As illustrated in Fig. 1, and recently reviewed by Koski et al22 and Bush et al,6 the functional characteristics of the ACC subdivisions and their effective and functional connections with other brain regions are beginning to be defined. This information can be used in the context of other relevant information about a disorder to guide interpretations about abnormalities in activation patterns associated with these subdivisions.6,7,19,23
Future directions
Considering the subregion, direction, side, nature and extent of dysfunction
That the ACC has been implicated in a number of psychiatric conditions involving a diversity of cognitive and emotional disturbances suggests that it is a vulnerable part of an important and common pathway involved in the cognitive and emotional regulation of behaviour. This may suggest that ACC dysfunction has a nonspecific association with psychopathology, but it is also possible that the same region is involved in a different manner in different disorders.
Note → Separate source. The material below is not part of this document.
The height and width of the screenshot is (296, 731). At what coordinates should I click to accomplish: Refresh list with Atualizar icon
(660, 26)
For example, the nature of the symptoms or behavioural disturbances seen in various psychiatric disorders may be dependent on the subregion implicated (i.e., rostral v. dorsal v. caudal; limbic v. paralimbic), as well as the direction (e.g., increased, decreased, disorganized), side (i.e., left, right, bilateral), nature (e.g., cellular, neurochemical, structural, connectivity, metabolic) and extent (e.g., single v. multiple subregions, side and nature) of abnormality. The number of possible combinations suggests that different patterns of abnormalities within the ACC may indeed be associated with the different behavioural disturbances and symptoms seen in psychiatric disorders. Whether this is the case will be determined on the basis of future studies that give due consideration to these issues.
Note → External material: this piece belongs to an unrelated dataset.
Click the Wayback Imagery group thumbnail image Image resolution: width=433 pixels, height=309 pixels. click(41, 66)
An integrated approach and considering the individual within the group
Until recently, most neuroimaging studies used a single or 2-dimensional approach to psychiatric research (e.g., functional imaging measures in isolation or combined with structural measures) and conducted group-averaged (pooled data) analyses. These studies are useful, but many related questions are often left unanswered (e.g., whether ACC hypoactivation is due to underlying structural anomalies, such as reduced volume, disturbed connectivity, neurochemical anomalies, or to interindividual variability or artifact). We propose that studies utilizing multiple but complimentary neuroimaging modalities concerning the micro- (magnetic resonance spectroscopy, diffusion tensor imaging) and macrostructural (magnetic resonance imaging [MRI]) properties of the ACC, together with dynamic (functional-MRI and electrophysiological) data assessing the same region are now required to advance this field of research. Most importantly, these investigations should be performed concurrently in the same individual to minimize the confounds of interindividual differences but, at the same time, allow for comprehensive analyses of individual data. Such multimodal within-subject studies are now feasible with recent developments in MRI technology and tasks designed to probe specific subregions of the ACC.24,25,26 This approach will enable us to definitively answer questions concerning the relation between different patterns of ACC dysfunction and how they might relate to the diversity of symptoms and behavioural disturbances seen in various psychiatric disorders and thereby provide important new insights into the neurobiological basis of psychiatric disorders.
Conclusions
There is now extensive evidence from the neuroimaging literature linking ACC dysfunction to a number of psychiatric disorders, including schizophrenia, OCD, depression, bipolar disorder, post-traumatic stress disorder and autism. Given the involvement of the ACC in many cognitive and affective processes, this is not surprising and suggests that the ACC is a vulnerable part of an important and common pathway involved in the cognitive and emotional regulation of behaviour. However, models of ACC function are incomplete, and precisely how ACC dysfunction is related to the diversity of symptoms and behavioural disturbances seen in psychiatric disorders is still unclear. To achieve a better understanding of ACC function (and dysfunction), we must consider the structural and functional heterogeneity of the ACC when designing studies and interpreting findings related to this structure. Further, we need to expand and test the initial cognitive and neurobiological theories of these psychiatric disorders using integrated multimodal neuroimaging approaches and tasks designed specifically with ACC heterogeneity in mind. By doing so, and giving consideration to the individual within the group, we can more precisely localize the regions of ACC dysfunction and better identify their clinical correlates, and thereby understand their implications for various psychiatric disorders, and potentially, the individual.
Acknowledgments
This research was also supported by the National Health and Medical Research Council (NHMRC ID: 970599; 236175) and the NHMRC Brain Research Network, Woods Family and the Ian Potter Foundation, Melbourne, Australia.
Footnotes
Competing interests: None declared.
Correspondence to: Dr. Murat Yücel, Cognitive Neuropsychiatry Unit, c/o Mental Health Research Institute, Locked Bag 11, Parkville, Victoria, Australia 3052; fax 61 (3) 9387 5061; murat.yucel@wh.org.au.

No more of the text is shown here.